--- Begin DATA SUPPLIED ---

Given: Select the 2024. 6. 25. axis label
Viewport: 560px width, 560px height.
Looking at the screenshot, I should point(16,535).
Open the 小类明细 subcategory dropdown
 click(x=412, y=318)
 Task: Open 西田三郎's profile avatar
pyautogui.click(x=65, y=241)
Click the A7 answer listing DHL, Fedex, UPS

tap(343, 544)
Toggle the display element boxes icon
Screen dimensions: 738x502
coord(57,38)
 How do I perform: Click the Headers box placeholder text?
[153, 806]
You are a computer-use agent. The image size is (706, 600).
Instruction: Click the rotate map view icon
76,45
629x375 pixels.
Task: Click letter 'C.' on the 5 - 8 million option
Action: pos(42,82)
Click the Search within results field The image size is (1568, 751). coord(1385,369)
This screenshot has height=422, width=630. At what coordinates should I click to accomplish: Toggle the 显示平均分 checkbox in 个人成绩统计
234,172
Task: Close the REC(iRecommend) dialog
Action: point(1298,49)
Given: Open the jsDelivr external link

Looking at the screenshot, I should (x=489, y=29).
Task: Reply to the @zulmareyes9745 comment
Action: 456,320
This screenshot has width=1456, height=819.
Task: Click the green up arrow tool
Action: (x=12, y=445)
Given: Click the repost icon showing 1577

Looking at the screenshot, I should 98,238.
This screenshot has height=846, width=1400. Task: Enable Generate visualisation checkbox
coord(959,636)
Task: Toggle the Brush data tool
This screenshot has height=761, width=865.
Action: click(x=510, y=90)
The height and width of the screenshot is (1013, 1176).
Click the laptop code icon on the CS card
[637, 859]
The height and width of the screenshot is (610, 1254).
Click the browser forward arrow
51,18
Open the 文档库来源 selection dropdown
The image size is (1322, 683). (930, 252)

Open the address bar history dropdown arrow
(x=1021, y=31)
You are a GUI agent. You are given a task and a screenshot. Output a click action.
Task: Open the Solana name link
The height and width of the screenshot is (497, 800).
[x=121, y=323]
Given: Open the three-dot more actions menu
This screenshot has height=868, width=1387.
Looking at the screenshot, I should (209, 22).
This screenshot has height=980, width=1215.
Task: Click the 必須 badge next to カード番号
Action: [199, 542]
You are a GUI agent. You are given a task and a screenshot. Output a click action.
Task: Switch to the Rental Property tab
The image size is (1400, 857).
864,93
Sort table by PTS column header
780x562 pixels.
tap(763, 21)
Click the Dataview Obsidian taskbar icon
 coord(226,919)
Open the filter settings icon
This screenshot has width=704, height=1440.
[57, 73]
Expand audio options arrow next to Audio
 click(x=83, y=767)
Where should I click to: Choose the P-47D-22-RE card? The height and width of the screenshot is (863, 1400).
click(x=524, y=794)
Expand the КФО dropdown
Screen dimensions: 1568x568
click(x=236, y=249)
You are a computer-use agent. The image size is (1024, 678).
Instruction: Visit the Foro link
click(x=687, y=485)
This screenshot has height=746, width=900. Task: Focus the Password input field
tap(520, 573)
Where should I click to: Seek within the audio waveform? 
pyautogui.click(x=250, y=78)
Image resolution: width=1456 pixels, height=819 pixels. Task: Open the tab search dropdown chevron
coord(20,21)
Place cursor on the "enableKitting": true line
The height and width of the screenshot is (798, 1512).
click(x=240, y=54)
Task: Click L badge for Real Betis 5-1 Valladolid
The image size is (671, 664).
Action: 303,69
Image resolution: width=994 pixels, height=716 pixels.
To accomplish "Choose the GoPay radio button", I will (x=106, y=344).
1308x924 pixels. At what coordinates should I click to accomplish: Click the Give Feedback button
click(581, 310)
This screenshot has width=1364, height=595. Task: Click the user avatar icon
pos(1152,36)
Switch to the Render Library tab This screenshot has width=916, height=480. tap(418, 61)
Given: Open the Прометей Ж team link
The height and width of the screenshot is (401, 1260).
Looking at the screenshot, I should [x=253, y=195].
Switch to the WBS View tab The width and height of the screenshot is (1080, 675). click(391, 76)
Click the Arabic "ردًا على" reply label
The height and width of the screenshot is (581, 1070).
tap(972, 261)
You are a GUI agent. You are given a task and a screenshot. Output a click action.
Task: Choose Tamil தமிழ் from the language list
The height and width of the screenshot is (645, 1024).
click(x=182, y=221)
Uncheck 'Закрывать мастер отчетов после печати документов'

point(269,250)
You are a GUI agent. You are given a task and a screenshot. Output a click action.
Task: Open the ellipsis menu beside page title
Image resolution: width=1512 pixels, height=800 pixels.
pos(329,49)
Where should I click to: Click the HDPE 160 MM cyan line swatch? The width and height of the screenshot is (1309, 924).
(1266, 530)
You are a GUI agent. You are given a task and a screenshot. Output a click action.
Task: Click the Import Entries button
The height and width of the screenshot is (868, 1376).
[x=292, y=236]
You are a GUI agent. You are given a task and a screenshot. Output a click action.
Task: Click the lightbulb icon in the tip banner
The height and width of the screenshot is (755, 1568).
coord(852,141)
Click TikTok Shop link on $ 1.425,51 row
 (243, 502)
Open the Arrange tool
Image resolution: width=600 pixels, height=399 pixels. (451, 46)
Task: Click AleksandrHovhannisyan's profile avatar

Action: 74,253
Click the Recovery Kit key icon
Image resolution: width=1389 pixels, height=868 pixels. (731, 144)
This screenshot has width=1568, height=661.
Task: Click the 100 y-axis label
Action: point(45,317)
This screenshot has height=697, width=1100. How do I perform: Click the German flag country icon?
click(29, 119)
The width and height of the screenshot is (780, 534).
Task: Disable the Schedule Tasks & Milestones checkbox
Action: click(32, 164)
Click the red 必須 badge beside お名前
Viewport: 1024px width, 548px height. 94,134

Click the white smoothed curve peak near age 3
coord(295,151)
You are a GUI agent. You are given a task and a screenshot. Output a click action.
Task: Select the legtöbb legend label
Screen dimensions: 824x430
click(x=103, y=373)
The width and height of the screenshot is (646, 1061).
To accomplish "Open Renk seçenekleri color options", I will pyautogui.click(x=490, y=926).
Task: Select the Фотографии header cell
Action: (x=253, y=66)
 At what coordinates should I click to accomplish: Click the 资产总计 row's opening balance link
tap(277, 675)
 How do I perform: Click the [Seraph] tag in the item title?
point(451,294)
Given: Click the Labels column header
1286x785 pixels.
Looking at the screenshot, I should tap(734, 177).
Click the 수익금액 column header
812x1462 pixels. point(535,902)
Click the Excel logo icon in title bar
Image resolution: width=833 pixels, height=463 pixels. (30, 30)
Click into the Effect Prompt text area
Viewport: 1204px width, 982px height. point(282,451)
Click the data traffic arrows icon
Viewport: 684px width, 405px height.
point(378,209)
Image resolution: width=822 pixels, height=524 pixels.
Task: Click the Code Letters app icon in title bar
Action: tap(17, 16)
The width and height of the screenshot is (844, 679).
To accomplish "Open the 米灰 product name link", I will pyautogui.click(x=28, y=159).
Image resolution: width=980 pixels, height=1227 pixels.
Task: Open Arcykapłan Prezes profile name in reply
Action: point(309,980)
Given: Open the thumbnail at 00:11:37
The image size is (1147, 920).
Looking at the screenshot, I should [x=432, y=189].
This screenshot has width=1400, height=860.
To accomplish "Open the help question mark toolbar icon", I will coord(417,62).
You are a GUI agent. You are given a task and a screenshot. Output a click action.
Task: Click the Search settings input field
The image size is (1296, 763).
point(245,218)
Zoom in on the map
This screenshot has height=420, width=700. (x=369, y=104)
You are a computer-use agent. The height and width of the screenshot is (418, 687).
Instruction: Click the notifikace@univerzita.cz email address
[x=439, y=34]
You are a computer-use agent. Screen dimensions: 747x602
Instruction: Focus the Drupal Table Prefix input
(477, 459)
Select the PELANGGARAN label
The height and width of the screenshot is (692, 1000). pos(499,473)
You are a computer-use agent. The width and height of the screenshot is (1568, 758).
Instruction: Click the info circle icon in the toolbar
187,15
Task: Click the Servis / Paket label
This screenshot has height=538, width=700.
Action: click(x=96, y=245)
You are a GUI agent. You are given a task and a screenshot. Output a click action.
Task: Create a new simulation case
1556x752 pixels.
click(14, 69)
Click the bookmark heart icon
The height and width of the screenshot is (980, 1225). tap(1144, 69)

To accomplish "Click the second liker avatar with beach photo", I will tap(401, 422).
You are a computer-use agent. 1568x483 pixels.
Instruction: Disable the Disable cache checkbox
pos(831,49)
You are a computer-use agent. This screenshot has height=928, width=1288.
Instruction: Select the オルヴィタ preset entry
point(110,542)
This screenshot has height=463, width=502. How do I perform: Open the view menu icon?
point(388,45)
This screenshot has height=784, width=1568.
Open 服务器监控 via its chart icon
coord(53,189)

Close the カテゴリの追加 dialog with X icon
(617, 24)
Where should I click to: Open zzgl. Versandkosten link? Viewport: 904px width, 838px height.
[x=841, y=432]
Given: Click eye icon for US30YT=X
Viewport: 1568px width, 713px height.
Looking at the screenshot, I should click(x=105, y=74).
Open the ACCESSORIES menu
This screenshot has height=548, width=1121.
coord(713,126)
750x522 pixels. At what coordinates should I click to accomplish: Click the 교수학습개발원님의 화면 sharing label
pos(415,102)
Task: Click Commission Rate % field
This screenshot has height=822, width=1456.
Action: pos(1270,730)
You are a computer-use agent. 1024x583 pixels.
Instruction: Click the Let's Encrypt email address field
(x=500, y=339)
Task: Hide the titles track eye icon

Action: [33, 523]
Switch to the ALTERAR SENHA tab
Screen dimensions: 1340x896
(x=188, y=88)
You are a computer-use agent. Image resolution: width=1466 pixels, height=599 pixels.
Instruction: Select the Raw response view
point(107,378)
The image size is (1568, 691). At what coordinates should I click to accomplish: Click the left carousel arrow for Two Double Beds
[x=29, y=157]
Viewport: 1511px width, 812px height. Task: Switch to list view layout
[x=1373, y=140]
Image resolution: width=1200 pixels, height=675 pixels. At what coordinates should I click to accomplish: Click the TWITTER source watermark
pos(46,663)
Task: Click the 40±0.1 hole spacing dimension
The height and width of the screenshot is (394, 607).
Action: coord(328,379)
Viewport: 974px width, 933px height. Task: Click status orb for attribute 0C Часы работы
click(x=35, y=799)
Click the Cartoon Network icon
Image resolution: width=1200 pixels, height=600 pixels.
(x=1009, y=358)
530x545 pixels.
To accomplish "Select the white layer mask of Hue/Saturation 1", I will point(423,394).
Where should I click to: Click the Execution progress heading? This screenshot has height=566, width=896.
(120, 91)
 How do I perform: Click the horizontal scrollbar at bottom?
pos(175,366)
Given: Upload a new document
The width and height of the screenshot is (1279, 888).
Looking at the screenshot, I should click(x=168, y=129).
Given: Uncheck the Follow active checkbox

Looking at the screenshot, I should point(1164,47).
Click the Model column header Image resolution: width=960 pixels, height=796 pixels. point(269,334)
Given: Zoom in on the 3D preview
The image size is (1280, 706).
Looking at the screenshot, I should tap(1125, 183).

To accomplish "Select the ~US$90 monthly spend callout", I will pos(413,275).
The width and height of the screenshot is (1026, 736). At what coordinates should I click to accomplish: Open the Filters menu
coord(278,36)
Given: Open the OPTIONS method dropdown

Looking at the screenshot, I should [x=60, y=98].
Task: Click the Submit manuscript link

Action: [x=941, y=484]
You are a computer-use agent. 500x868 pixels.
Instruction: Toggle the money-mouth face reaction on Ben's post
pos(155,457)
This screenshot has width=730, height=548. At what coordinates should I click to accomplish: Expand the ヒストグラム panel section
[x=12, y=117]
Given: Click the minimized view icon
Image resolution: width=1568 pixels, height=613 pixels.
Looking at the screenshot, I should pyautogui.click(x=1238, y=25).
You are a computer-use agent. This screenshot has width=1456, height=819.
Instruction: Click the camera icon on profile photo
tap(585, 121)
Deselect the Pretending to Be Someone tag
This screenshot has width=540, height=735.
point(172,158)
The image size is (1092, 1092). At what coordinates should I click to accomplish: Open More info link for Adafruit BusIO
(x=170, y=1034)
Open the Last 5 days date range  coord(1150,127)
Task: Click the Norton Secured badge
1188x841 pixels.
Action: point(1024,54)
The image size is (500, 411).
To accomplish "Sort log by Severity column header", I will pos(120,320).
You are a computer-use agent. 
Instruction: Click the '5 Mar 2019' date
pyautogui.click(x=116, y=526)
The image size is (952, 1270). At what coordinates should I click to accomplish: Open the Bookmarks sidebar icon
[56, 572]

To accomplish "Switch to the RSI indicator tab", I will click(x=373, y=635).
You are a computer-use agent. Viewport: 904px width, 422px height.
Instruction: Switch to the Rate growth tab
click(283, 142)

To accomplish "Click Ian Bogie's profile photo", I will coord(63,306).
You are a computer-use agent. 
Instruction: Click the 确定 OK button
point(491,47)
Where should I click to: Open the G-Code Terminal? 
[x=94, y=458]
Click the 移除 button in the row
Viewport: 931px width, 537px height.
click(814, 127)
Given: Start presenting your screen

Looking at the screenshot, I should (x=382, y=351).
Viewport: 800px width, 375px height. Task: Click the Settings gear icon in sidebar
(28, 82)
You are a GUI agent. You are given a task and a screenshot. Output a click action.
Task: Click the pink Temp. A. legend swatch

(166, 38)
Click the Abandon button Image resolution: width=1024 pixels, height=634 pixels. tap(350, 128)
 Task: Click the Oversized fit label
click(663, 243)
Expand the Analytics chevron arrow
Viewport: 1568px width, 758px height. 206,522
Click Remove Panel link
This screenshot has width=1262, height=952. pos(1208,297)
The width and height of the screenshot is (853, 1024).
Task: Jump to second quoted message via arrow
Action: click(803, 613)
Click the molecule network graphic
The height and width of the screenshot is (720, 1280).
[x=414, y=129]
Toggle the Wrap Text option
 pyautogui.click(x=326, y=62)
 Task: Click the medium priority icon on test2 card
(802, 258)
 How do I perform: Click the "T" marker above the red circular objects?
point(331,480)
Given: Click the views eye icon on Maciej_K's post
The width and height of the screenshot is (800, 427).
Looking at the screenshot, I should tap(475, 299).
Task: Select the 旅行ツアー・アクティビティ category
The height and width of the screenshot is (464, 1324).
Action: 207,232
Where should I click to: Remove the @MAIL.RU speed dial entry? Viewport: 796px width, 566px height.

--- End DATA SUPPLIED ---

*SHORT PROBLEM*:
Put everything from the line containing "Open the 小类明细 subcategory dropdown" down to the line containing "Action: point(1298,49)" into a JSON list of strings, one string per line, omitting blank lines.

*TASK RESULT*:
[
  "Open the 小类明细 subcategory dropdown",
  " click(x=412, y=318)",
  " Task: Open 西田三郎's profile avatar",
  "pyautogui.click(x=65, y=241)",
  "Click the A7 answer listing DHL, Fedex, UPS",
  "tap(343, 544)",
  "Toggle the display element boxes icon",
  "Screen dimensions: 738x502",
  "coord(57,38)",
  " How do I perform: Click the Headers box placeholder text?",
  "[153, 806]",
  "You are a computer-use agent. The image size is (706, 600).",
  "Instruction: Click the rotate map view icon",
  "76,45",
  "629x375 pixels.",
  "Task: Click letter 'C.' on the 5 - 8 million option",
  "Action: pos(42,82)",
  "Click the Search within results field The image size is (1568, 751). coord(1385,369)",
  "This screenshot has height=422, width=630. At what coordinates should I click to accomplish: Toggle the 显示平均分 checkbox in 个人成绩统计",
  "234,172",
  "Task: Close the REC(iRecommend) dialog",
  "Action: point(1298,49)"
]